You can't use chown being a user without administrative rights.
Also consider learning umask to ease creation of shared files.
Copy your CSV file into the /tmp folder
Files named in a COPY command are read or written directly by the server, not by the client application. Therefore, they must reside on or be accessible to the database server machine, not the client. They must be accessible to and readable or writable by the PostgreSQL user (the user ID the server runs as), not the client. COPY naming a file is only allowed to database superusers, since it allows reading or writing any file that the server has privileges to access.

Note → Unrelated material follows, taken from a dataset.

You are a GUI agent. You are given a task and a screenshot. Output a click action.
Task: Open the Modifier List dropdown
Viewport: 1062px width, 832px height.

I had the issue when I was trying to export data from a remote server into the local disk. I hadn't realised that SQL copy actually is executed on the server and that it tries to write to a server folder. Instead the correct thing to do was to use \copy which is the psql command and it writes to the local file system as I expected. http://www.postgresql.org/message-id/CAFjNrYsE4Za_KWzmfgN1_-MG7GTw_vpMRxPk=OEjAiLqLskxdA#mail.gmail.com
Perhaps that might be useful to someone else too.
Another way to do this, if you have pgAdmin and are comfortable using the GUI is to go the table in the schema and right click on the table you wish to import the file to and select "Import" browse your computer for the file, select the type your file is, the columns you want the data to be imputed into, and then select import.
That was done using pgAdmin III and the 9.4 version of PostgreSQL
I resolved the same issue with a recursive chown on the parent folder:
sudo chown -R postgres:postgres /home/my_user/export_folder
(my export being in /home/my_user/export_folder/export_1.csv)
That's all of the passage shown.